The Left wants everyone to pretend that Lia Thomas won the NCAA Women’s 500 Freestyle despite her hulking shoulders, obvious physical advantages, and slender frame. He might also be the only NCAA swimmer to get coverage on Today.
Watch how giddy NBC’s ‘Today’ show is about Lia Thomas crushing the competition at the NCAA D1 women’s swimming and diving championships.
Gross. pic.twitter.com/wJb8AWBAdK
— Curtis Houck (@CurtisHouck) March 17, 2022
Thomas’s story, as everyone knows, is unique because Will used to be his name. The corporate media wants to convince you that he is fine breaking women’s records or winning women’s races. Swimming is usually only covered during the Olympics, and only when there is a dominant gold-medal winner. It is even worse than NBC has manipulated a photo from the finish to soften Thomas’s jawline.
NBC accused of airbrushing photo of biological male Lia Thomas in TODAY Show segmenthttps://t.co/HMYdBL4YS8
— Mia Cathell (@MiaCathell) March 20, 2022
The fawning coverage of young women who were unable to compete or win first place due to Thomas’s wide shoulders is as insulting as it is for them. But there is more. According to the University of Pennsylvania Athletic Department, Thomas broke the women’s record this year. However, Lia is the school’s second-fastest male 500 freestyle event.

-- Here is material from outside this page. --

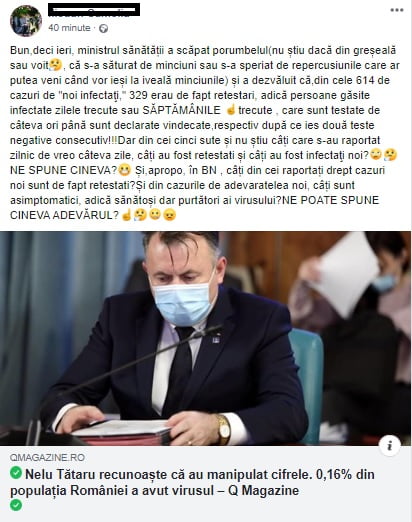412x522 pixels.
Task: Open the linked article preview image
Action: coord(206,338)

The Left says that Lia was not born in the right body. He is now living in his true self and stealing easy wins at elite college swimming. He has shoulder-length hair and some make-up. Poison’s members had better hair and more make-up, but I digress.

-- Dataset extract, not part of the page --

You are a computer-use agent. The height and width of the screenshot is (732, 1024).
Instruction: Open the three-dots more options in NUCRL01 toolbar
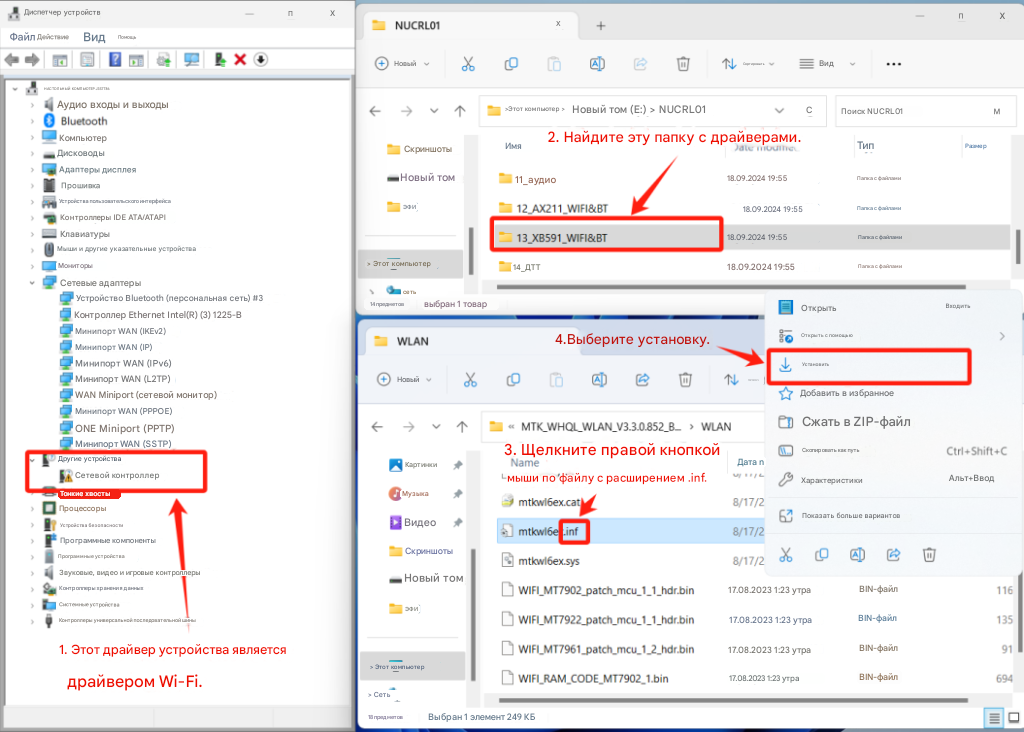pos(893,64)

Thomas’s allies claim that Thomas should be swimming with women. The men’s record that he has on Penn’s site is almost 15 seconds faster than the program record that he set for Lia at the NCAA finals on March 17. That is fine if that is your position. It also means that the record time must be attributed to William Thomas, his given name.
Twitter tells us the word is “deadnaming” but when it comes to records that don’t apply. However, this concept doesn’t apply to records. Records can be held by dead people, as they have done historically. The record-holder is no longer Lia Thomas if the Lia Thomas person does not have the physical ability to do so. William is.

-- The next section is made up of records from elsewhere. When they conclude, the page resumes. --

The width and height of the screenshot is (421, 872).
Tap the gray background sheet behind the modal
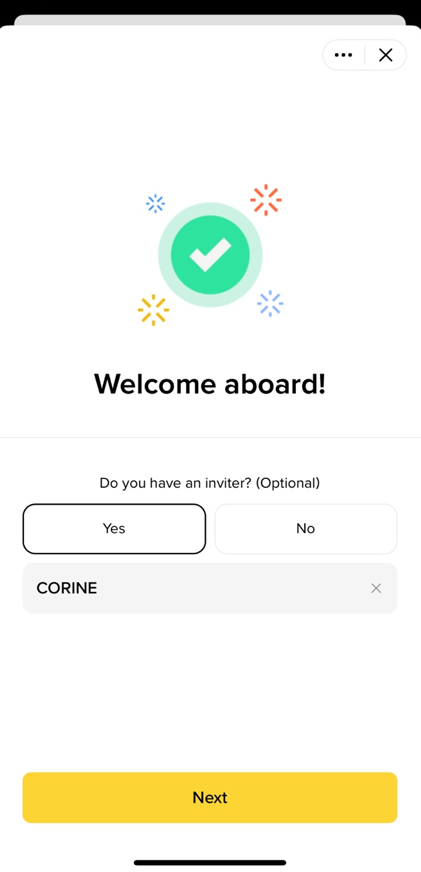[210, 19]
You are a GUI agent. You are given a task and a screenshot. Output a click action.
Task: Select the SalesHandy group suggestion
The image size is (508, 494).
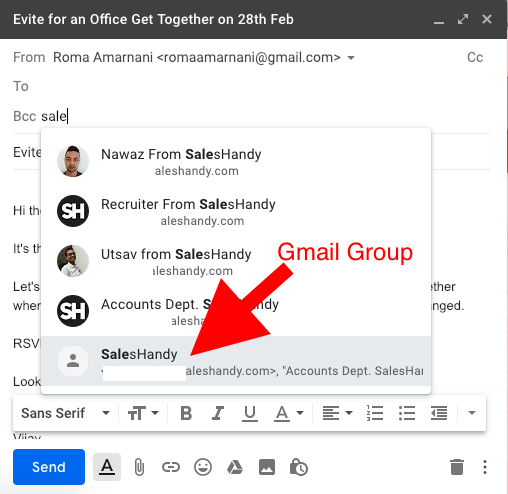point(236,361)
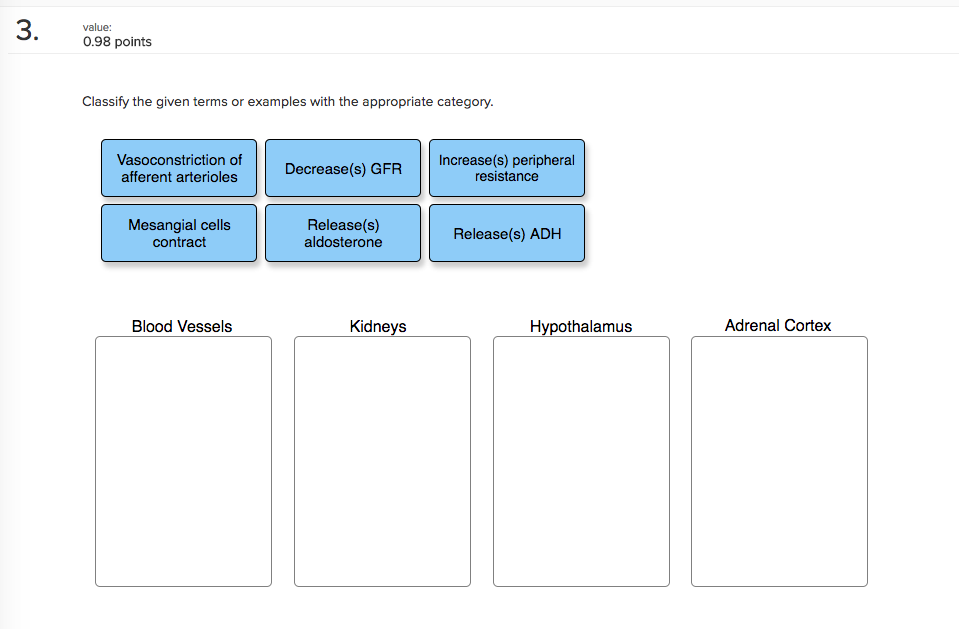Select the Kidneys category drop zone
The height and width of the screenshot is (629, 959).
(x=381, y=460)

Thomas was already accused by his teammates of deliberately losing to a trans-man swimmer who was still competing as a female. Caitlyn Jenner may not have much knowledge about the athletic abilities of trans women, but she jumped on the hoofing it bandwagon to help Thomas finish fifth in the 200 Freestyle. Thomas set records in this event earlier in the season. Jenner claimed that Thomas was not trying to break the record set by Katie Ledecky in swimming, but Jenner said that Thomas was doing so because she wanted to keep it simple.
Jenner admitted that Thomas was “playing within the rules.” But she said to Fox News, ‘What’s my first statement? The rules aren’t hard enough.
“Just being on testosterone depressants a year or so, regardless of the rules, is not enough.
Thomas is not losing as much ground as the times for his races suggest. At least one study backs this up. Researchers measured grip strength, lean muscle mass, and grip strength in trans men and women who received hormone therapy. The strength and lean muscle mass of trans men who took testosterone medication had a lower rate than those of women taking testosterone. After a year-long study, the researchers found:
It may take muscles longer to lose testosterone than to gain testosterone. More research is needed to understand the differences. The median grip strength for transwomen after 12 months still falls in the 95th percentile of age-matched females. After 12 months, the median grip strength for transmen falls to the 25th percentile for age-matched males. Transwomen are stronger than average females, and transmen are weaker than average men.
Transwomen are stronger than average women, but the subjects weren’t elite athletes. Despite suppressing testosterone, men still scored in the 95% percentile of grip strength among women. All the men in the study were in the tail end of a normal distribution. Imagine what an elite male athlete could have as a result. Penn should not credit Lia Thomas for the women’s swimming record.
He holds the University of Pennsylvania women’s swimming record in 100 Freestyle and 200 Freestyle. Lia cannot have it both ways. His name must be removed from the women’s or men’s records. It is clearer that he was unfairly favored in the women’s competition regardless of NCAA rules. A picture is worth 1,000 words:
Champagne podium meme but they actually deserve the champagne. Congrats, Emma and Erica. pic.twitter.com/zHRlhrynPo
— Mary Katharine Ham (@mkhammer) March 18, 2022
Thomas must decide whether speed or rank is more important. Every true competitive swimmer knows that it is time that matters. Because it is an individual sport and you are the primary competitor, they only care about hitting the wall. William is the only one Lia can or will not compete with.